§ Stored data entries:
*** Block opens ***

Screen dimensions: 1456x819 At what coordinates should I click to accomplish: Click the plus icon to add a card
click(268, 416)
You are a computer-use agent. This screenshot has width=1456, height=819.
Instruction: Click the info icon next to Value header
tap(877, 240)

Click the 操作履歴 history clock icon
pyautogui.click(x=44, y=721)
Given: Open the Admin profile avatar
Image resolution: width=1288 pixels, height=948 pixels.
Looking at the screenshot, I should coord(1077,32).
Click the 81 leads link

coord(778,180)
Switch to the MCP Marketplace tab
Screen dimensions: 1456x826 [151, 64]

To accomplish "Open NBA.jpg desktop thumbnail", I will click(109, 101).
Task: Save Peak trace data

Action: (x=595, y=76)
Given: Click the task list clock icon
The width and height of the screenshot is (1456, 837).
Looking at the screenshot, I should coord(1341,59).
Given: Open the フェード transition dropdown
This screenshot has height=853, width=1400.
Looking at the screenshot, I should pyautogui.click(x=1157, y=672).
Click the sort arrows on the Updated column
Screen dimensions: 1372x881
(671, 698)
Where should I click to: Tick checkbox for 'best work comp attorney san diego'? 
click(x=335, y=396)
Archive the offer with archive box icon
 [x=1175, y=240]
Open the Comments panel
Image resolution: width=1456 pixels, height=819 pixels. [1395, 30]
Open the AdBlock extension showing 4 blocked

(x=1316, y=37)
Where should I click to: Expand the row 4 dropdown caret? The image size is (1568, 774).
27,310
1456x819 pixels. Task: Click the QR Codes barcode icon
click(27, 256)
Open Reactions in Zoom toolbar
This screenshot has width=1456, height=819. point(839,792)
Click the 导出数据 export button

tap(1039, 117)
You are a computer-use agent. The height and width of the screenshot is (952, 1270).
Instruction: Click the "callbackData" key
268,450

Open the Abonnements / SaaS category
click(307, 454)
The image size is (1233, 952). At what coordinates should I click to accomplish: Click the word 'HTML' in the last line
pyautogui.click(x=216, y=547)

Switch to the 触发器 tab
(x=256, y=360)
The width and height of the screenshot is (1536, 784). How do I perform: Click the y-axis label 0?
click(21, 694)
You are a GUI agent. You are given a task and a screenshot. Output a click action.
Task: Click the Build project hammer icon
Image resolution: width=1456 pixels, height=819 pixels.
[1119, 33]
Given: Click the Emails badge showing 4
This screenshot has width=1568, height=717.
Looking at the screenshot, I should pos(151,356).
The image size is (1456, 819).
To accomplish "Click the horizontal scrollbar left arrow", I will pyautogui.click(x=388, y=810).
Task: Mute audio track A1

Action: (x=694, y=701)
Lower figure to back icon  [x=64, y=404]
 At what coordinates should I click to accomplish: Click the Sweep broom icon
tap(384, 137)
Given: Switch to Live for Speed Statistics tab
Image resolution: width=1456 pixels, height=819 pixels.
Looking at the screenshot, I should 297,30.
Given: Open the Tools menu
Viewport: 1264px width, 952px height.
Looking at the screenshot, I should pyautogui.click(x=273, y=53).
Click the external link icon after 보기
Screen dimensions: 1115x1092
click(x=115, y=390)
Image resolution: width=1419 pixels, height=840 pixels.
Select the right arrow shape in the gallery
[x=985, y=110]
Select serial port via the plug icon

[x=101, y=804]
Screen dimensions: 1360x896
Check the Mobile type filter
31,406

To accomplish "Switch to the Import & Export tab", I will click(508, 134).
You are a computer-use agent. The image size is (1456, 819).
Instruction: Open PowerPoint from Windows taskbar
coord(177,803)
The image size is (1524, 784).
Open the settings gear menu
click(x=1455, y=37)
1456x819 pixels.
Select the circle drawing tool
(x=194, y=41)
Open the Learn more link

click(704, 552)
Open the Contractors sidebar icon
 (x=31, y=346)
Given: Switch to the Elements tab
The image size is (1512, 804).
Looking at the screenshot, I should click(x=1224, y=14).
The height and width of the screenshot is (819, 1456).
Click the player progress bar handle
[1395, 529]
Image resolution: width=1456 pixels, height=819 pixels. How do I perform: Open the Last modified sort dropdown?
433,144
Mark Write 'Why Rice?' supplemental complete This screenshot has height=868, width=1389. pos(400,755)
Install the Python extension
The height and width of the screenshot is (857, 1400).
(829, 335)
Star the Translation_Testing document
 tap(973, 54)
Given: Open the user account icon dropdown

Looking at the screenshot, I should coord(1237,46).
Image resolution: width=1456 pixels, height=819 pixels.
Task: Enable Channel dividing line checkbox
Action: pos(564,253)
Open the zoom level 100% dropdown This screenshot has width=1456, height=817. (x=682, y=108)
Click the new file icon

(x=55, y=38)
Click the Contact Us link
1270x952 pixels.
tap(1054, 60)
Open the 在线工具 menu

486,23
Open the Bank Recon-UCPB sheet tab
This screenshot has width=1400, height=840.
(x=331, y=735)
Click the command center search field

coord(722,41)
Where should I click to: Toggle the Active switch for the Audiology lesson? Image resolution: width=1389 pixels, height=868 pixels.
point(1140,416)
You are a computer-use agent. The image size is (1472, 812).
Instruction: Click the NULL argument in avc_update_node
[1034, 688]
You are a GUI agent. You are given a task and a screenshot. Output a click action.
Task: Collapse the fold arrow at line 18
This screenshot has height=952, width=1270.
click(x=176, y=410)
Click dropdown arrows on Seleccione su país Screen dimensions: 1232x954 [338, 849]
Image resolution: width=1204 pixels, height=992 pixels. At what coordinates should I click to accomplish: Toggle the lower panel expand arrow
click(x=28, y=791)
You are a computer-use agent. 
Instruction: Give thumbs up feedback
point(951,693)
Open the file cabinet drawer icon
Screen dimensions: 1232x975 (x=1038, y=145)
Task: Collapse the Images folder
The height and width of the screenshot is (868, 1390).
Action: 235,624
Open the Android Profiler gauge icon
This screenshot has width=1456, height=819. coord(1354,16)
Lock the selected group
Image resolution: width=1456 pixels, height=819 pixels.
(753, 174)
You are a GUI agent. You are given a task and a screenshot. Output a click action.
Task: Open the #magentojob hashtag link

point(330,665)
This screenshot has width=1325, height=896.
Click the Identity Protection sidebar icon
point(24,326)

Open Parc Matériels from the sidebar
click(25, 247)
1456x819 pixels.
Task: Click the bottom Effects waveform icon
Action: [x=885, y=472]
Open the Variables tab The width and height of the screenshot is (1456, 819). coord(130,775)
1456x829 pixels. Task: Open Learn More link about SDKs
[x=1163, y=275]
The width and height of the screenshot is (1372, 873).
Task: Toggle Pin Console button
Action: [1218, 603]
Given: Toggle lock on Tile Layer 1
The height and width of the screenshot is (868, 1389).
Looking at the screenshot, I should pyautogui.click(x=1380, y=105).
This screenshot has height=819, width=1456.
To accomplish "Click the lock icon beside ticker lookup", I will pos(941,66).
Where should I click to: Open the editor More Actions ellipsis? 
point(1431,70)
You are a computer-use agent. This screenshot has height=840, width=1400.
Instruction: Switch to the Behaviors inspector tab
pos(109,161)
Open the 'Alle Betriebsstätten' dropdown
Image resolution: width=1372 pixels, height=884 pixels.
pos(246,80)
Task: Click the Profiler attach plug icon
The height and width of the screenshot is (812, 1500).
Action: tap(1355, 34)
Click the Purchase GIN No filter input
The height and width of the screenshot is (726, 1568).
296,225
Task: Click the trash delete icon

*** Block closes ***

Return every record, leaving each line exactly as it was given.

Screen dimensions: 1456x819 At what coordinates should I click to accomplish: Click the plus icon to add a card
click(268, 416)
You are a computer-use agent. This screenshot has width=1456, height=819.
Instruction: Click the info icon next to Value header
tap(877, 240)

Click the 操作履歴 history clock icon
pyautogui.click(x=44, y=721)
Given: Open the Admin profile avatar
Image resolution: width=1288 pixels, height=948 pixels.
Looking at the screenshot, I should coord(1077,32).
Click the 81 leads link

coord(778,180)
Switch to the MCP Marketplace tab
Screen dimensions: 1456x826 [151, 64]

To accomplish "Open NBA.jpg desktop thumbnail", I will click(109, 101).
Task: Save Peak trace data

Action: (x=595, y=76)
Given: Click the task list clock icon
The width and height of the screenshot is (1456, 837).
Looking at the screenshot, I should coord(1341,59).
Given: Open the フェード transition dropdown
This screenshot has height=853, width=1400.
Looking at the screenshot, I should pyautogui.click(x=1157, y=672).
Click the sort arrows on the Updated column
Screen dimensions: 1372x881
(671, 698)
Where should I click to: Tick checkbox for 'best work comp attorney san diego'? 
click(x=335, y=396)
Archive the offer with archive box icon
 [x=1175, y=240]
Open the Comments panel
Image resolution: width=1456 pixels, height=819 pixels. [1395, 30]
Open the AdBlock extension showing 4 blocked

(x=1316, y=37)
Where should I click to: Expand the row 4 dropdown caret? The image size is (1568, 774).
27,310
1456x819 pixels. Task: Click the QR Codes barcode icon
click(27, 256)
Open Reactions in Zoom toolbar
This screenshot has width=1456, height=819. point(839,792)
Click the 导出数据 export button

tap(1039, 117)
You are a computer-use agent. The height and width of the screenshot is (952, 1270).
Instruction: Click the "callbackData" key
268,450

Open the Abonnements / SaaS category
click(307, 454)
The image size is (1233, 952). At what coordinates should I click to accomplish: Click the word 'HTML' in the last line
pyautogui.click(x=216, y=547)

Switch to the 触发器 tab
(x=256, y=360)
The width and height of the screenshot is (1536, 784). How do I perform: Click the y-axis label 0?
click(21, 694)
You are a GUI agent. You are given a task and a screenshot. Output a click action.
Task: Click the Build project hammer icon
Image resolution: width=1456 pixels, height=819 pixels.
[1119, 33]
Given: Click the Emails badge showing 4
This screenshot has width=1568, height=717.
Looking at the screenshot, I should pos(151,356).
The image size is (1456, 819).
To accomplish "Click the horizontal scrollbar left arrow", I will pyautogui.click(x=388, y=810).
Task: Mute audio track A1

Action: (x=694, y=701)
Lower figure to back icon  [x=64, y=404]
 At what coordinates should I click to accomplish: Click the Sweep broom icon
tap(384, 137)
Given: Switch to Live for Speed Statistics tab
Image resolution: width=1456 pixels, height=819 pixels.
Looking at the screenshot, I should 297,30.
Given: Open the Tools menu
Viewport: 1264px width, 952px height.
Looking at the screenshot, I should pyautogui.click(x=273, y=53).
Click the external link icon after 보기
Screen dimensions: 1115x1092
click(x=115, y=390)
Image resolution: width=1419 pixels, height=840 pixels.
Select the right arrow shape in the gallery
[x=985, y=110]
Select serial port via the plug icon

[x=101, y=804]
Screen dimensions: 1360x896
Check the Mobile type filter
31,406

To accomplish "Switch to the Import & Export tab", I will click(508, 134).
You are a computer-use agent. The image size is (1456, 819).
Instruction: Open PowerPoint from Windows taskbar
coord(177,803)
The image size is (1524, 784).
Open the settings gear menu
click(x=1455, y=37)
1456x819 pixels.
Select the circle drawing tool
(x=194, y=41)
Open the Learn more link

click(704, 552)
Open the Contractors sidebar icon
 (x=31, y=346)
Given: Switch to the Elements tab
The image size is (1512, 804).
Looking at the screenshot, I should click(x=1224, y=14).
The height and width of the screenshot is (819, 1456).
Click the player progress bar handle
[1395, 529]
Image resolution: width=1456 pixels, height=819 pixels. How do I perform: Open the Last modified sort dropdown?
433,144
Mark Write 'Why Rice?' supplemental complete This screenshot has height=868, width=1389. pos(400,755)
Install the Python extension
The height and width of the screenshot is (857, 1400).
(829, 335)
Star the Translation_Testing document
 tap(973, 54)
Given: Open the user account icon dropdown

Looking at the screenshot, I should coord(1237,46).
Image resolution: width=1456 pixels, height=819 pixels.
Task: Enable Channel dividing line checkbox
Action: pos(564,253)
Open the zoom level 100% dropdown This screenshot has width=1456, height=817. (x=682, y=108)
Click the new file icon

(x=55, y=38)
Click the Contact Us link
1270x952 pixels.
tap(1054, 60)
Open the 在线工具 menu

486,23
Open the Bank Recon-UCPB sheet tab
This screenshot has width=1400, height=840.
(x=331, y=735)
Click the command center search field

coord(722,41)
Where should I click to: Toggle the Active switch for the Audiology lesson? Image resolution: width=1389 pixels, height=868 pixels.
point(1140,416)
You are a computer-use agent. The image size is (1472, 812).
Instruction: Click the NULL argument in avc_update_node
[1034, 688]
You are a GUI agent. You are given a task and a screenshot. Output a click action.
Task: Collapse the fold arrow at line 18
This screenshot has height=952, width=1270.
click(x=176, y=410)
Click dropdown arrows on Seleccione su país Screen dimensions: 1232x954 [338, 849]
Image resolution: width=1204 pixels, height=992 pixels. At what coordinates should I click to accomplish: Toggle the lower panel expand arrow
click(x=28, y=791)
You are a computer-use agent. 
Instruction: Give thumbs up feedback
point(951,693)
Open the file cabinet drawer icon
Screen dimensions: 1232x975 (x=1038, y=145)
Task: Collapse the Images folder
The height and width of the screenshot is (868, 1390).
Action: 235,624
Open the Android Profiler gauge icon
This screenshot has width=1456, height=819. coord(1354,16)
Lock the selected group
Image resolution: width=1456 pixels, height=819 pixels.
(753, 174)
You are a GUI agent. You are given a task and a screenshot. Output a click action.
Task: Open the #magentojob hashtag link

point(330,665)
This screenshot has width=1325, height=896.
Click the Identity Protection sidebar icon
point(24,326)

Open Parc Matériels from the sidebar
click(25, 247)
1456x819 pixels.
Task: Click the bottom Effects waveform icon
Action: [x=885, y=472]
Open the Variables tab The width and height of the screenshot is (1456, 819). coord(130,775)
1456x829 pixels. Task: Open Learn More link about SDKs
[x=1163, y=275]
The width and height of the screenshot is (1372, 873).
Task: Toggle Pin Console button
Action: [1218, 603]
Given: Toggle lock on Tile Layer 1
The height and width of the screenshot is (868, 1389).
Looking at the screenshot, I should pyautogui.click(x=1380, y=105).
This screenshot has height=819, width=1456.
To accomplish "Click the lock icon beside ticker lookup", I will pos(941,66).
Where should I click to: Open the editor More Actions ellipsis? 
point(1431,70)
You are a computer-use agent. This screenshot has height=840, width=1400.
Instruction: Switch to the Behaviors inspector tab
pos(109,161)
Open the 'Alle Betriebsstätten' dropdown
Image resolution: width=1372 pixels, height=884 pixels.
pos(246,80)
Task: Click the Profiler attach plug icon
The height and width of the screenshot is (812, 1500).
Action: tap(1355, 34)
Click the Purchase GIN No filter input
The height and width of the screenshot is (726, 1568).
296,225
Task: Click the trash delete icon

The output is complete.